Or illégal : un fléau silencieux
À l’aube, le vacarme des pompes et des pioches couvre le chant des calaos dans la Cuvette-Ouest. Derrière la brume, des équipes d’orpailleurs clandestins éventrent le sous-bois à la recherche d’or, effaçant à grande vitesse la canopée qui régule le climat régional.
Les experts estiment qu’entre Kellé, Dimonika et Moungoundou-Nord plus de 1 500 hectares auraient basculé vers l’exploitation illégale depuis trois ans, soit l’équivalent de 2 100 terrains de football, un chiffre en hausse constante faute de contrôle suffisant sur le terrain.
Le mercure, le cyanure et l’arsenic glissent ensuite dans la Louetsi, la Lefini ou de modestes ruisseaux villageois, empoisonnant l’eau potable et raréfiant les poissons qui constituent la première source de protéines pour des milliers de familles.

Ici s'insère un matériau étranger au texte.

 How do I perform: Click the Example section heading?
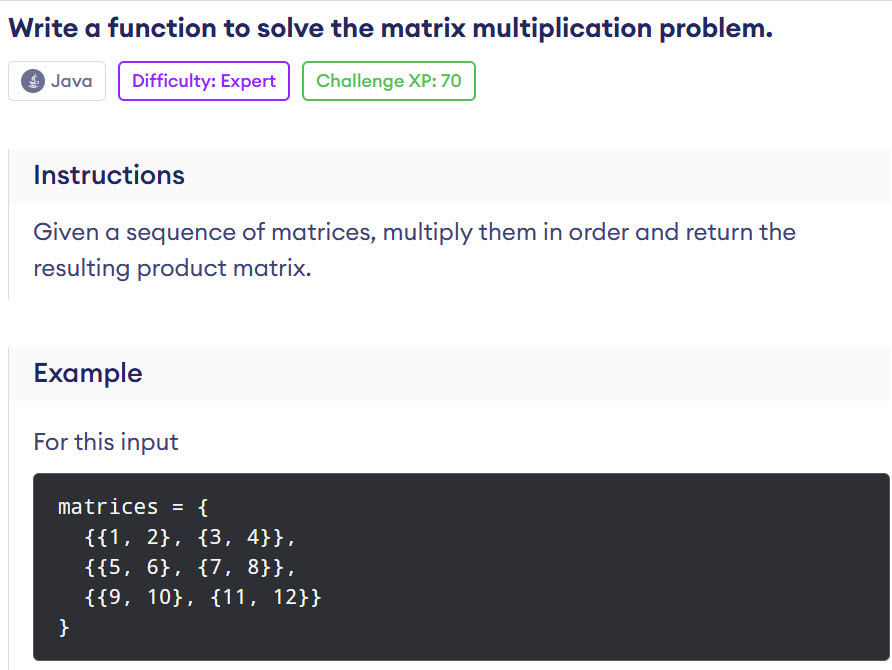coord(88,373)
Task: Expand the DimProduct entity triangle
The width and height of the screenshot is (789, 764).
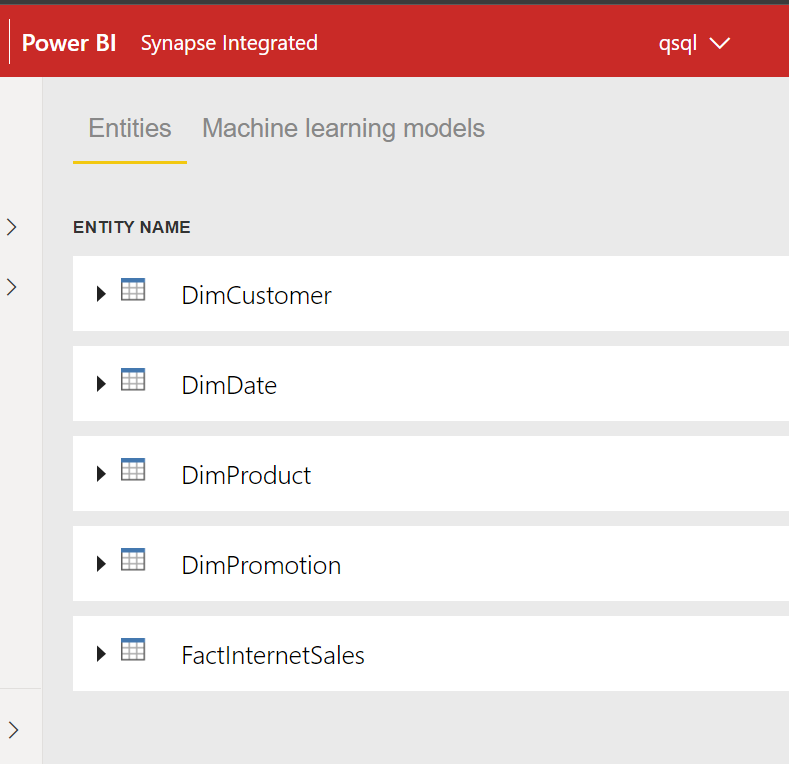Action: click(101, 474)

Des villages en première ligne
Dans le village Lehala, cité par Les Echos du Congo-Brazzaville, douze chèvres sont mortes après s’être abreuvées à une flaque jaunâtre. « Nous n’osons plus planter le manioc », confie Paul Moukala, agriculteur de 38 ans, qui observe son verger jaunir malgré les pluies.

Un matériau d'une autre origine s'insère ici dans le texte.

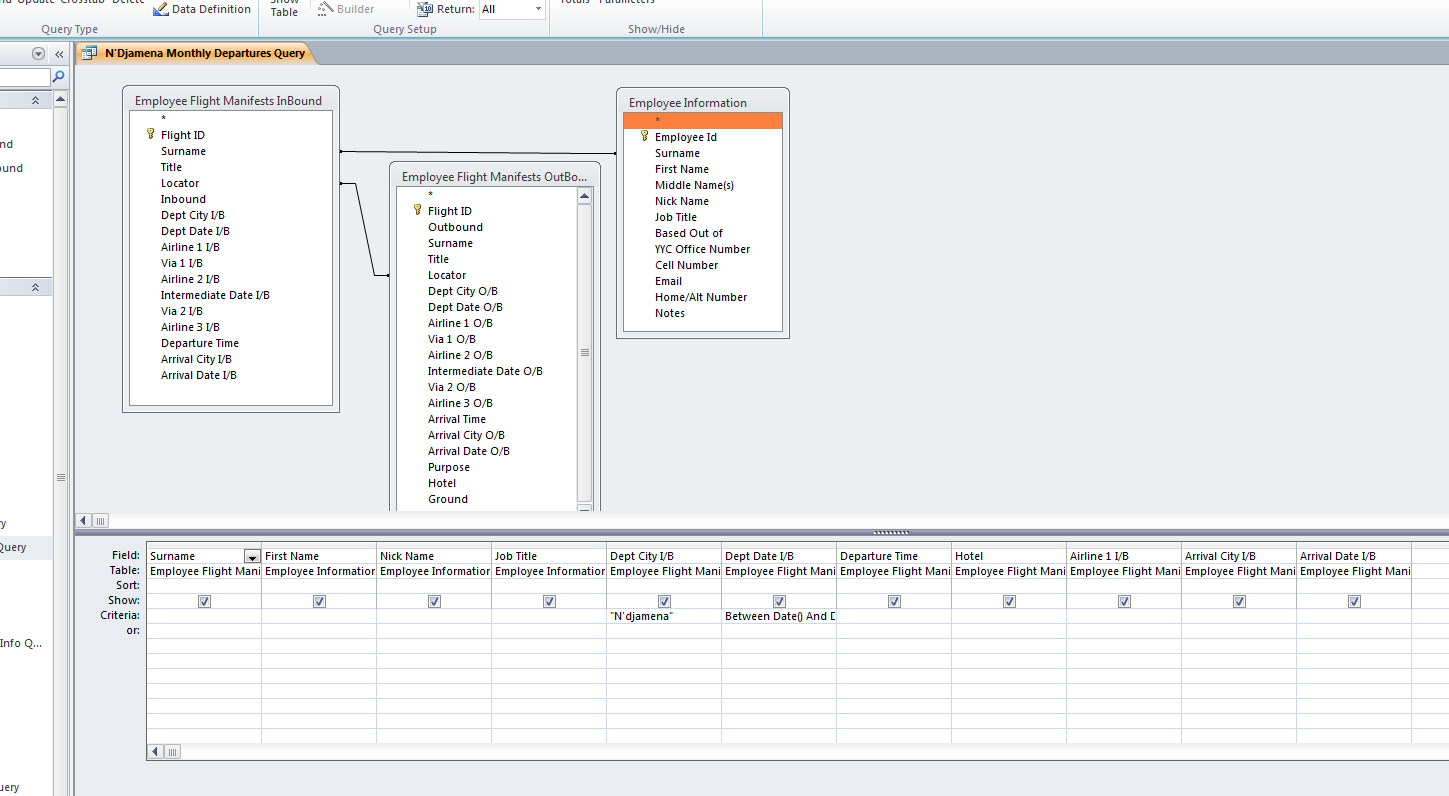1449x796 pixels.
Task: Open the Surname field dropdown arrow
Action: 251,556
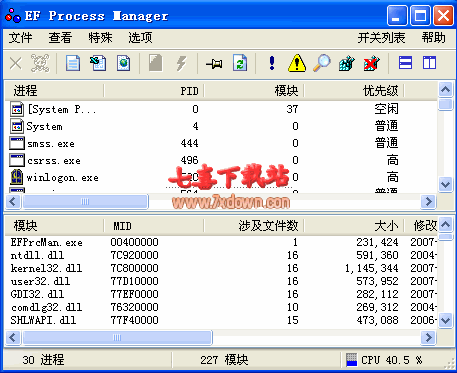This screenshot has width=457, height=373.
Task: Open the 文件 menu
Action: 20,38
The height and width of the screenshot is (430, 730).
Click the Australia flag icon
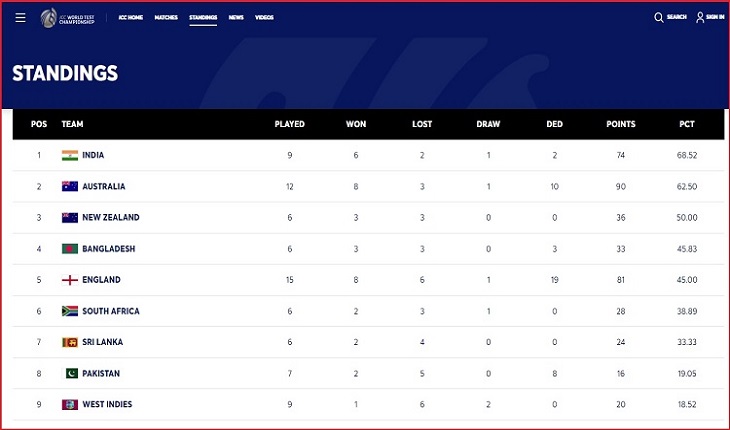click(70, 187)
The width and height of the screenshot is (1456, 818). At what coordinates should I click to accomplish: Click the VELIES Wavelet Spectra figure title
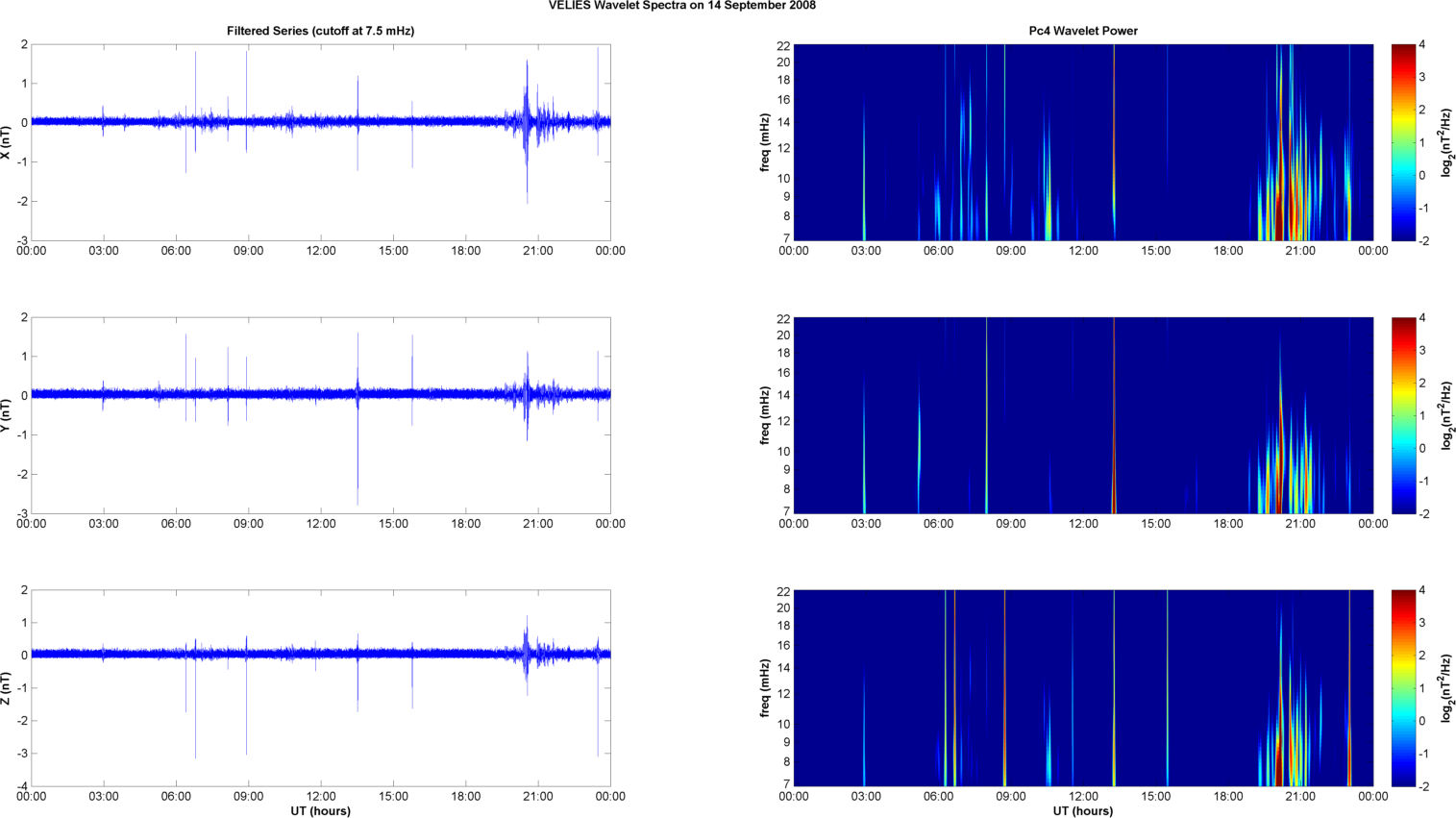(x=681, y=6)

Le même média rapporte que des sentiers de pâturage sont désormais obstrués par des bassins de décantation improvisés où flottent des traces d’hydrocarbures. Les habitants, démunis, évoquent la peur d’une contamination longue de leurs sols et l’exil forcé vers les bourgs voisins.
Le cadre juridique mobilisé
Face à ce constat, le gouvernement mise sur le code forestier de 2020, la loi d’orientation sur le développement durable de 2022 et de récents décrets renforçant les sanctions contre l’orpaillage clandestin. Chaque infraction grave expose désormais ses auteurs à des peines allant jusqu’à dix ans.
En avril dernier, le Premier ministre Anatole Collinet Makosso s’est rendu à Dimonika pour constater les dégâts et annoncer un audit environnemental visant à cartographier zone intégrale, zone tampon et secteur écologiquement dégradé à restaurer. « La loi sera appliquée partout », a-t-il martelé.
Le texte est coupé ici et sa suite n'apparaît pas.